September 2010 the new school year has started at many campuses and members of Students for a Democratic Society (SDS) are preparing for this year’s important SDS National Convention. Set for Oct. 22-24 in Milwaukee, Wisconsin, the convention will be the first since the historic March 4 Protests for Education Rights that took place in 36 states around the country. SDS is building the movement opposing cuts to public education and hopes their fall convention draws more new students to attend and coordinate plans for the school year.
Returning students are likely to revive or form new SDS chapters and SDS leaders hope that many will attend the SDS National Convention in Milwaukee, where 16 students were arrested last spring during an education rights protest on March 4. The militant Milwaukee protest led to the announced resignation of the chancellor and slowed some cutbacks and a privatization plan.
University of Minnesota student Grace Kelley said, "At last year's SDS convention, I was inspired by the reports from other chapters about their successful actions in the national movement for education rights. I am looking forward to comparing notes on actions and tactics with SDSers and other students this October."

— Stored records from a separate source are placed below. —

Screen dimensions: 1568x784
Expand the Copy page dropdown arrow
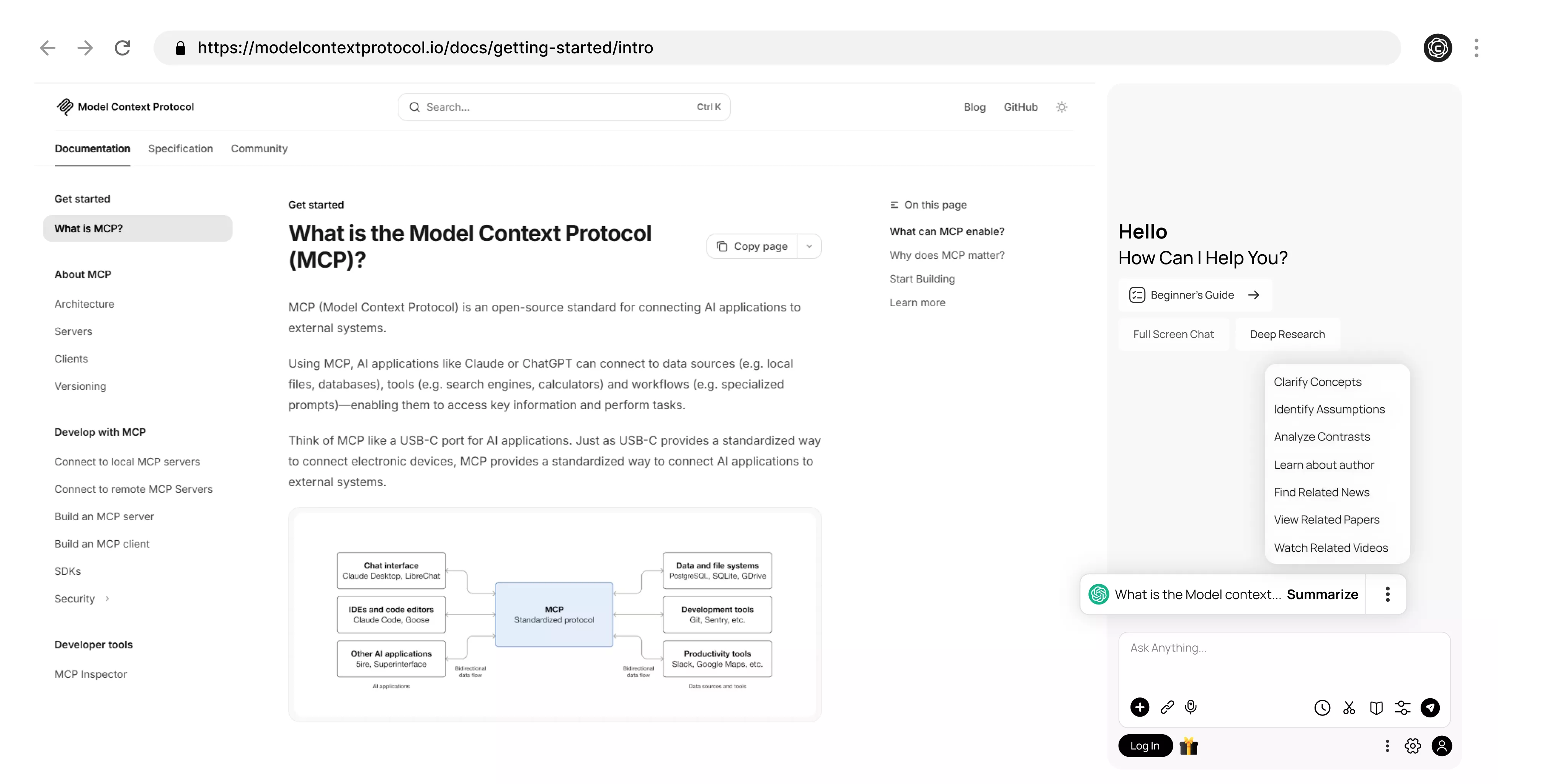[x=809, y=247]
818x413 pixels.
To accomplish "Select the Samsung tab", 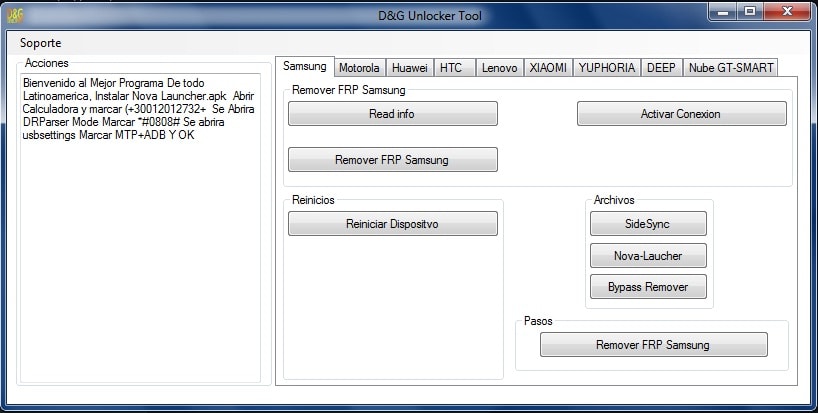I will coord(305,66).
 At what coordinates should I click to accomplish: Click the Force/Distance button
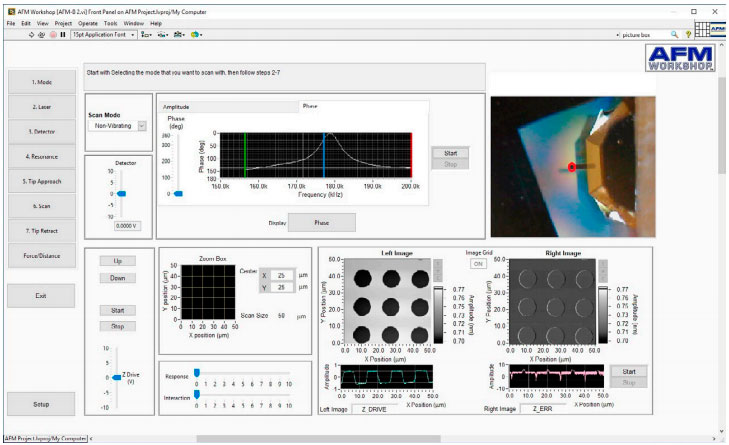pyautogui.click(x=43, y=256)
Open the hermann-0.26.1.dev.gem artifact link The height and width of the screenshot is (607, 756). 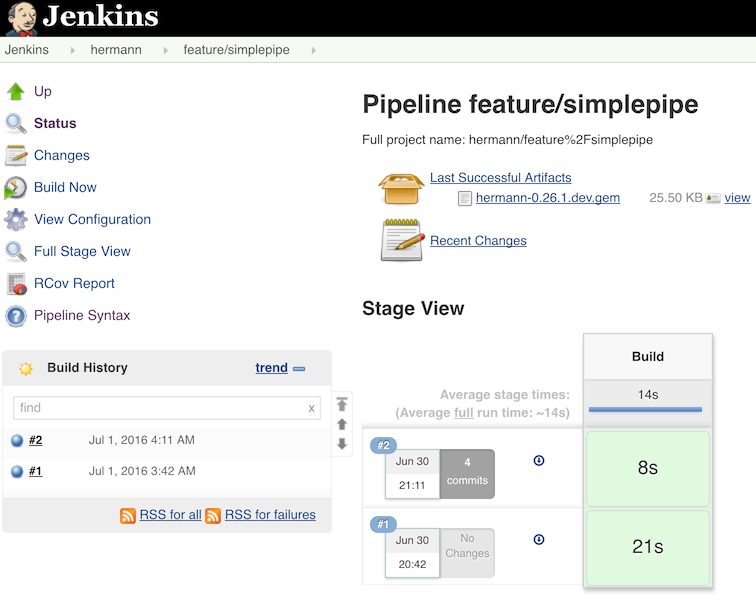547,198
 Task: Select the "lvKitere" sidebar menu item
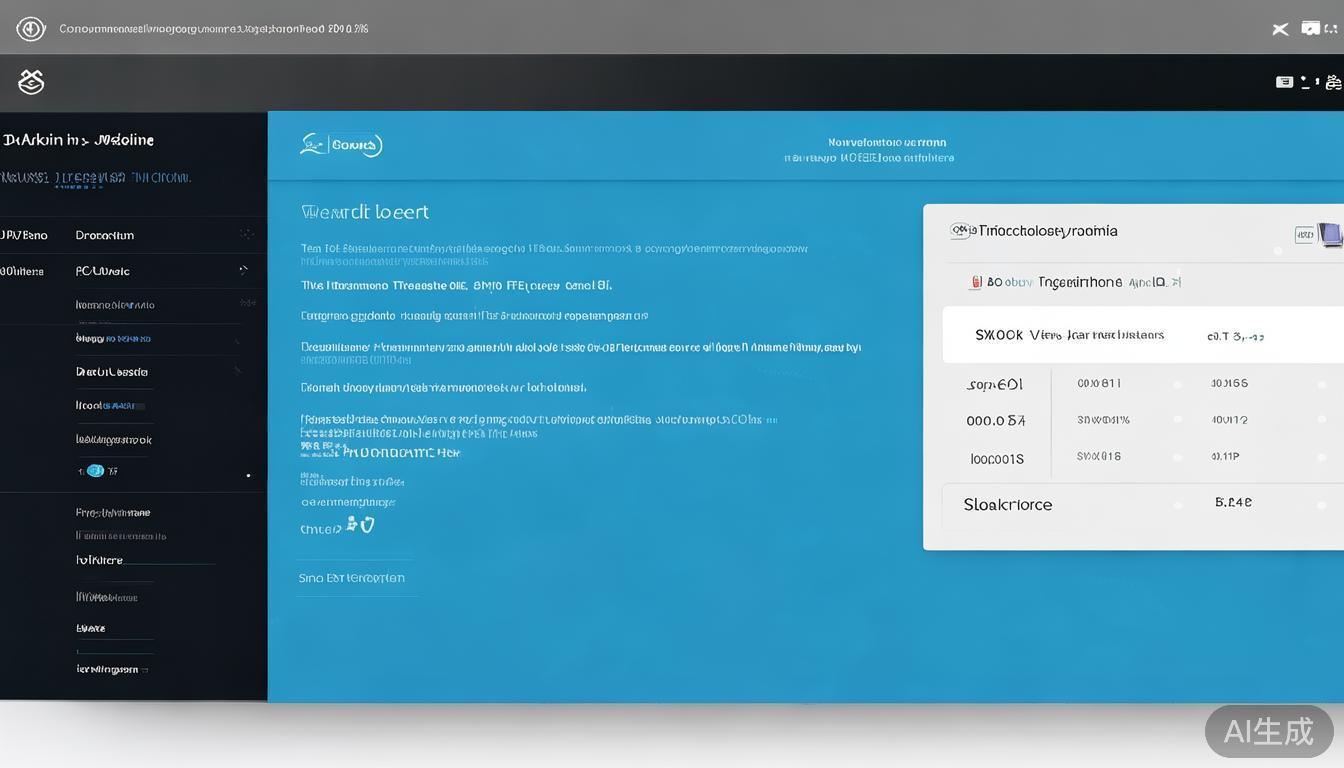point(100,560)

In Milwaukee, preparations are being made to provide free food and housing for all SDSers and participants. Looking forward to the convention, University of Wisconsin - Milwaukee student Michael Raspanti said, "It’s one thing to participate in conference calls for a national student organization. I feel it could be so much more empowering though to actually meet fellow SDSers, face to face, who I work with to build the student movement on a national level."

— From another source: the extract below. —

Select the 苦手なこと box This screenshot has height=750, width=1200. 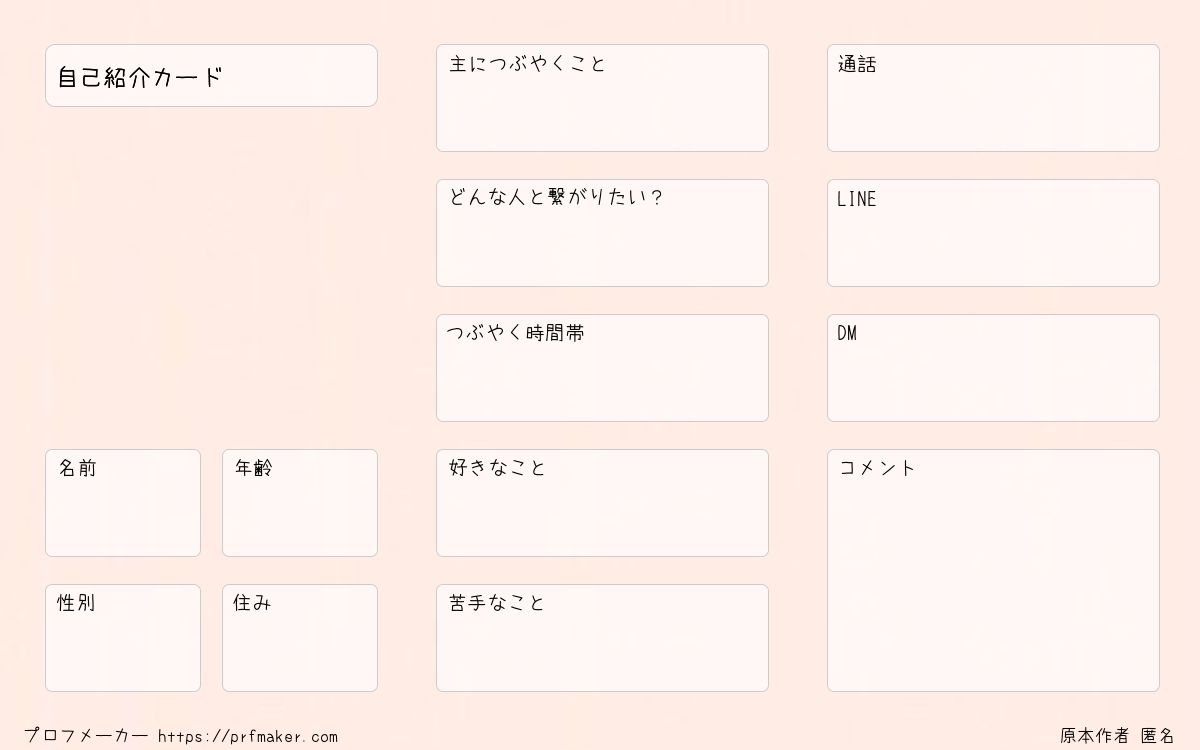click(x=602, y=638)
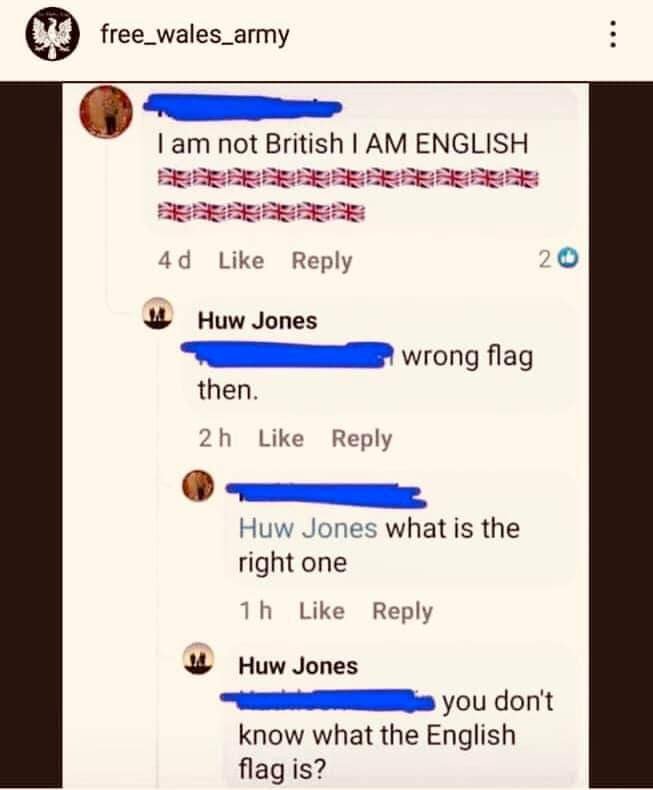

Towards the end of the semester, from Nov. 19-22, SDS is mobilizing for the protest to “Close the School of the Americas” at Fort Benning, Georgia, where the U.S. military trains Colombian military death squads. Angela Denio of University of North Carolina-Asheville SDS says, “The new SDS started mainly as an anti-war group and we think joining the 20,000 activists in exposing and shutting down the U.S. military’s death squad school is a priority.” 
2009 Colombia delegation
Angela Denio was part of an August 2009, a delegation of U.S. students, trade unionists and anti-war activists who traveled to Colombia to meet with leaders in the struggle there. The Colombia Action Network and the Campaign for Labor Rights, two grassroots organizations here in the United States fighting against U.S. intervention in Colombia, hosted the trip.
“I knew what I heard in the U.S. media about the benefits of U.S. tax money and aid to Colombia was true only for the rich. I wanted to see for myself what the reality is for Colombians,” said Jeremy Miller, a member of the Colombian Action Network when explaining his decision to go on the delegation. Members of the Colombia Action Network and the Campaign for Labor Rights arranged meetings with peasant, indigenous and student groups, as well as with political leaders, unions, political prisoners and families of Colombians killed or imprisoned by the government.

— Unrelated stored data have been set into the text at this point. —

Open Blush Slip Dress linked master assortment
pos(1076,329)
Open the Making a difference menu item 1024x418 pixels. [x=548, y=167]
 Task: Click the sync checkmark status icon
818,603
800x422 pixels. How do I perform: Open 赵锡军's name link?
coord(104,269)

The first union the delegation met with was the National Peasant-Farmer Federation, FENSUAGRO. They unite farmers from all over Colombia to struggle for land reform and everyday rights for rural workers. It is the largest rural labor organization in Colombia and is unwavering in its principled defense of workers. Because of the work they do, this union is the most targeted for violence by the wealthy and their pro-government death squads.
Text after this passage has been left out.